Exercise - Leave out the pictures and transcribe every entry below exactly.

[Stored data entries]
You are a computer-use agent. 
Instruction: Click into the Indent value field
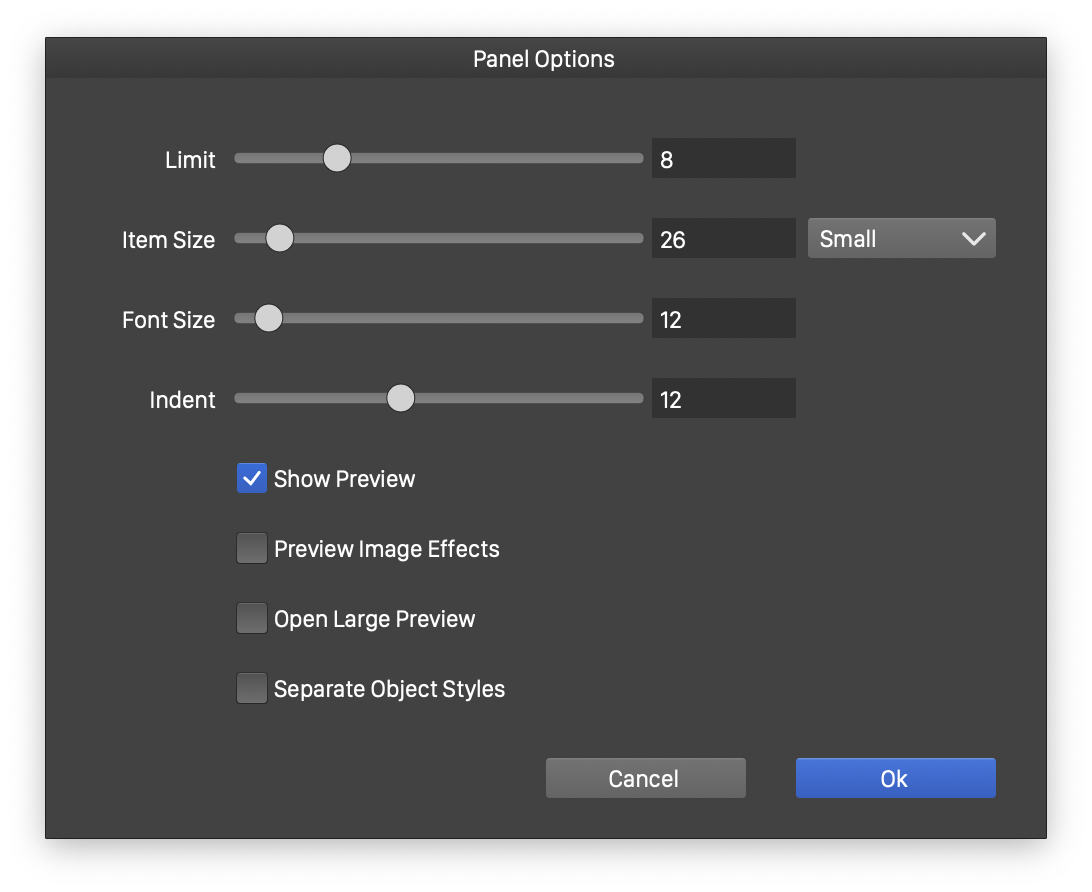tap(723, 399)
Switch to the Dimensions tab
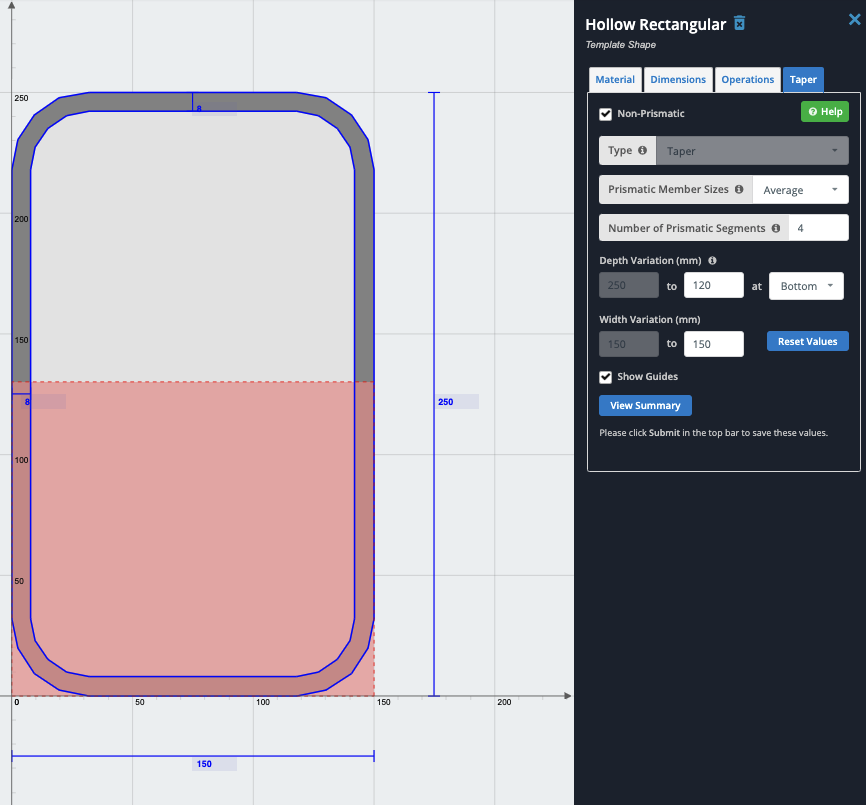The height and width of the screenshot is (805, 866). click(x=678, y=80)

Reply -
You are a computer-use agent. 
Instruction: Click into the Indent value field
tap(723, 399)
Switch to the Dimensions tab
The height and width of the screenshot is (805, 866). click(x=678, y=80)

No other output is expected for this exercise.